São regimes e leis que regem o modo como os militares operam em territórios brasileiros, e o código penal não é algo diferente. Os militares possuem seu próprio código penal, o código penal militar, que estabelece, similarmente, as penas e crimes relativos ao corpo de bombeiro militar, aos policiais militares e as forças armadas.

Foi estabelecido pelo decreto-lei nº 1.001, do dia 21 de outubro do ano de 1969, ainda estando em vigor atualmente. Similarmente ao código penal brasileiro, o código penal militar também está dividido em duas partes, a geral e a especial, mas claro, contando com suas próprias especificações.

Uma das maiores diferenças, que pode até assustar os leitores, é em relação às penas aplicadas, que são bem mais variadas e severas. Dentre as penas previstas neste código penal há até mesmo a pena de morte, prevista no artigo 55.

E segundo o seu artigo 56, essa pena de morte deve ser executada por fuzilamento. Mas claro, por serem medidas extremas e que vão contra a própria constituição federal, elas possuem raras exceções e são aplicadas tão somente em tempos de guerra.

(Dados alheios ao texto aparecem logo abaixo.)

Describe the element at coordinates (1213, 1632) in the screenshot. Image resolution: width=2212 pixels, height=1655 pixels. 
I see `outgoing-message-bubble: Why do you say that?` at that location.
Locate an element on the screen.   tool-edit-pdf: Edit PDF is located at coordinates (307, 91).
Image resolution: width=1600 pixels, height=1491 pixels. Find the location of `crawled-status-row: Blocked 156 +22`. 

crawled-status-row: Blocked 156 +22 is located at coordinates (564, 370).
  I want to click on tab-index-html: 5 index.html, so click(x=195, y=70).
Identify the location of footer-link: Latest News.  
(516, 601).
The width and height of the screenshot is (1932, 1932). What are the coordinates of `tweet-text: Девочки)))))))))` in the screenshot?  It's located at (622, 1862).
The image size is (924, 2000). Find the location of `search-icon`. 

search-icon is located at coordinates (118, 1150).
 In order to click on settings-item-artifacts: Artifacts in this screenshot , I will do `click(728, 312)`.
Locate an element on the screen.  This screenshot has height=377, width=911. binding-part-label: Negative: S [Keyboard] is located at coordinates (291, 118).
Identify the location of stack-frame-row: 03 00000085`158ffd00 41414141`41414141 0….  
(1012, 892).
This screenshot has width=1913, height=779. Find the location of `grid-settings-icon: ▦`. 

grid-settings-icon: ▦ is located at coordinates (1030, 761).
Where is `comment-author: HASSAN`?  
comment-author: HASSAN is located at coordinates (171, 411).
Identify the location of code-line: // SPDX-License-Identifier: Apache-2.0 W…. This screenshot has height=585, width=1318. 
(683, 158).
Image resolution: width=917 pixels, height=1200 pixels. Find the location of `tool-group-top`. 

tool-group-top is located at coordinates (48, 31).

Isso porque, o código penal militar realiza uma divisão baseada em dois tempos, em tempos de paz e em tempos de guerra. E a pena de morte está presente apenas em tempos de guerra, sendo aplicada para os crimes de traição, cobardia qualificada, espionagem, motim, rendição, etc.

Código penal comentado

Como visto durante o artigo, o código penal brasileiro é composto por 361 artigos, e dividido em duas partes, a geral, que trata da explicação dos termos, tipos de penas, reclusão, etc. E também a parte especial, que se refere aos próprios crimes em si, e suas respectivas penas.

Como informa o artigo 1, para que exista crime, é preciso que exista ante uma lei que o defina. Por isso, a existência do código penal é fundamental para a coibição de muitas práticas existentes, uma vez que abrange todas as infrações conhecidas.